In 1945 the 23rd Brigade moved to Bougainville, becoming responsible for the Central and Northern Sectors. In March 27 Battalion moved into the Central Sector, relieving 55/53 Battalion on the Laruma River and 31/51 Battalion on Pearl Ridge in April. For six weeks the battalion patrolled extensively and carried out several small attacks, capturing Little Hunt's and Berry's Hills, as well as Tiernan's Spur. They then moved to the Bonis Peninsula in the Northern Sector. The Japanese were far more active here and, like the Australians, carried out long range patrols, set booby traps and shelled the Australian positions.

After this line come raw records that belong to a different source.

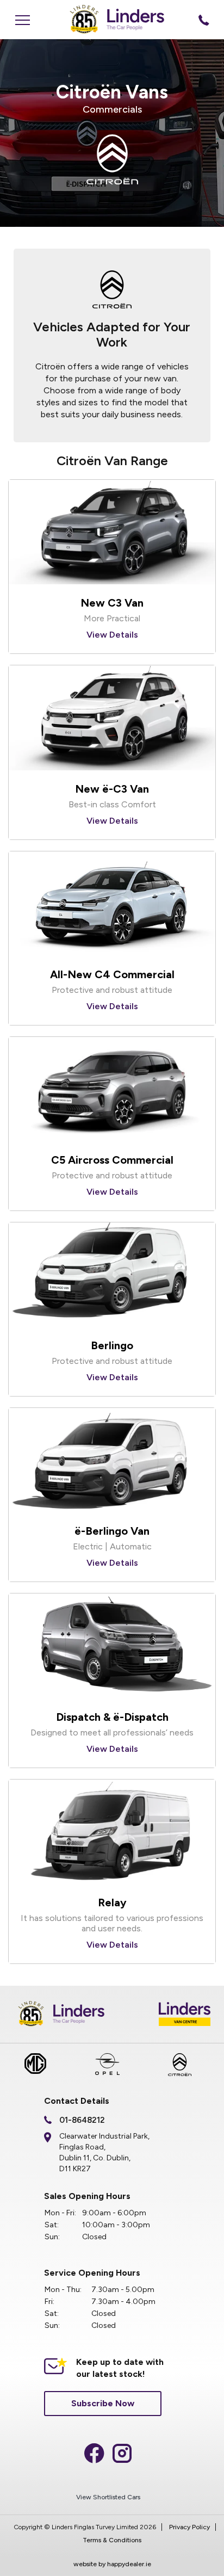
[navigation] (22, 19)
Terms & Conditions (112, 2540)
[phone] (204, 19)
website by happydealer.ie (112, 2564)
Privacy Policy (189, 2527)
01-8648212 (82, 2120)
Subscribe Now (102, 2403)
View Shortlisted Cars (108, 2497)
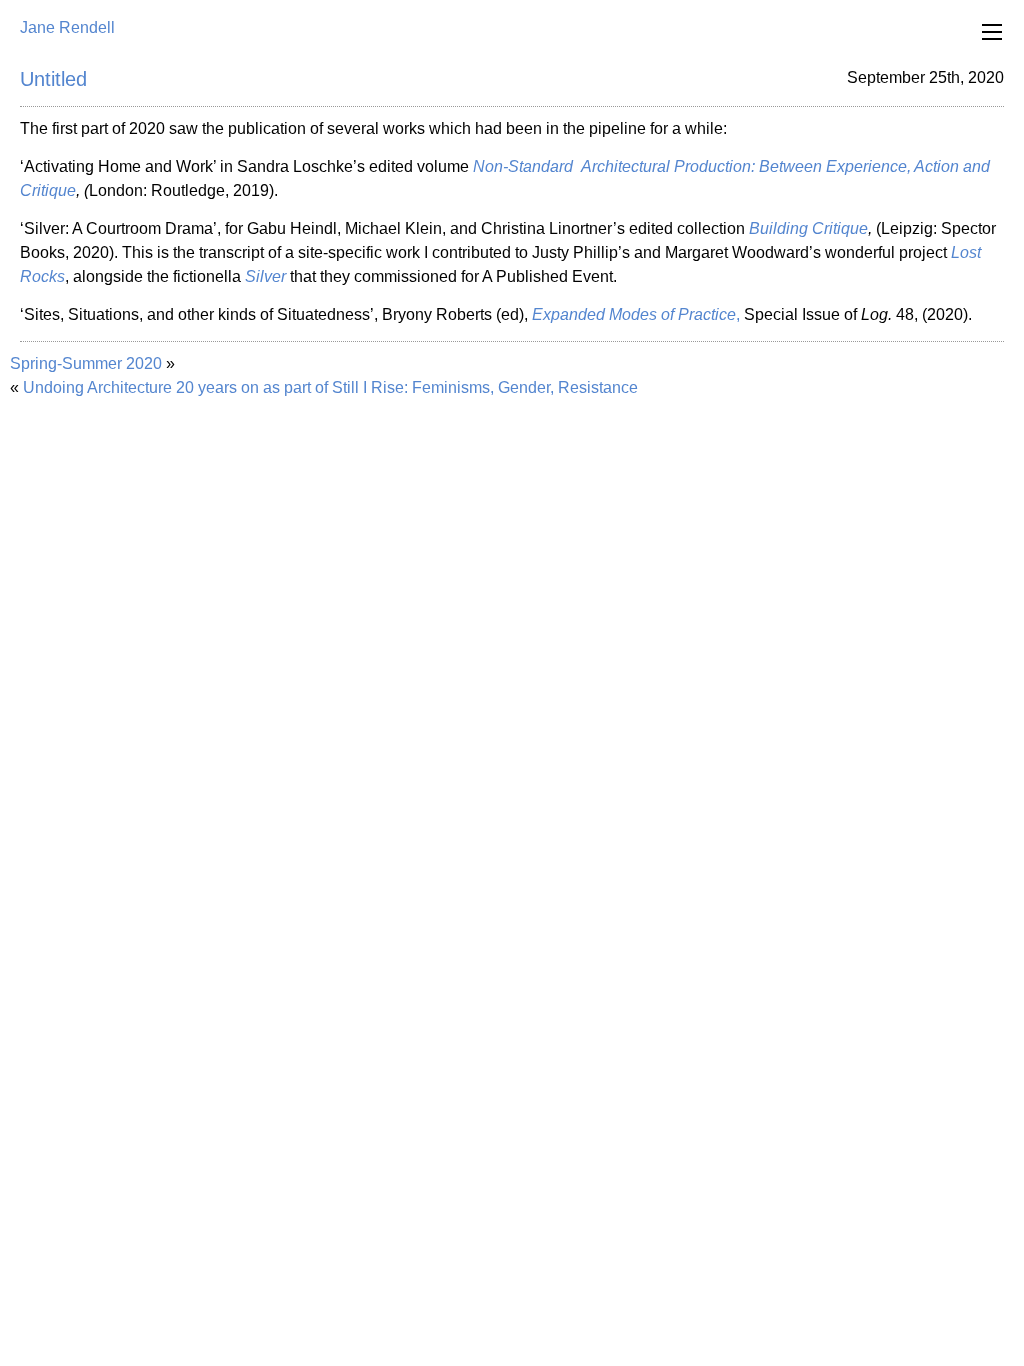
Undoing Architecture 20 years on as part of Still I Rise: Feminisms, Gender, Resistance (330, 387)
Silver (265, 276)
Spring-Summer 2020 (86, 363)
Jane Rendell (67, 27)
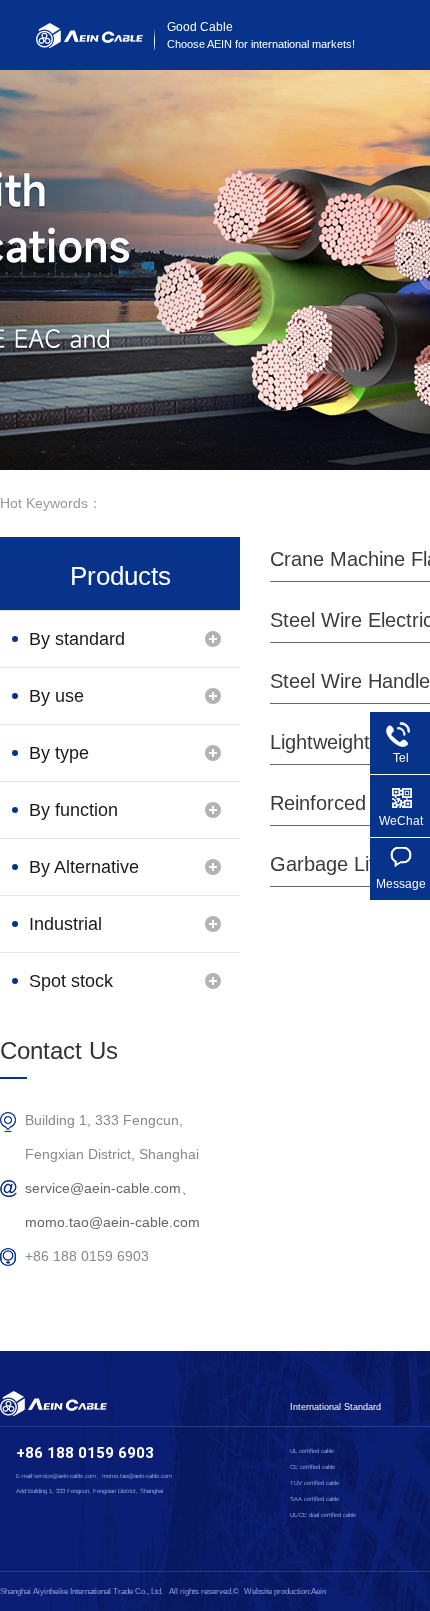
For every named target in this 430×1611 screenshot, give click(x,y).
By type (59, 753)
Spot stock (71, 981)
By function (73, 810)
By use (56, 696)
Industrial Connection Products (74, 933)
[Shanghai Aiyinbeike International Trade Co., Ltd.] (89, 43)
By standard (77, 639)
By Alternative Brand (84, 876)
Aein (318, 1591)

A month after the surrender in August, 27 Battalion returned to Torokina, the Australian base on Bougainville, assisting with the supervision of thousands of surrendered Japanese troops. Slowly men started returning to Australia. As part of this process, Alchin was transferred to 8 Battalion on 26 December 1945 and embarked from Torokina for Australia aboard the transport Anatina on 16 January 1946. He was discharged from service on 2 April 1946 and returned to farming at Dalton.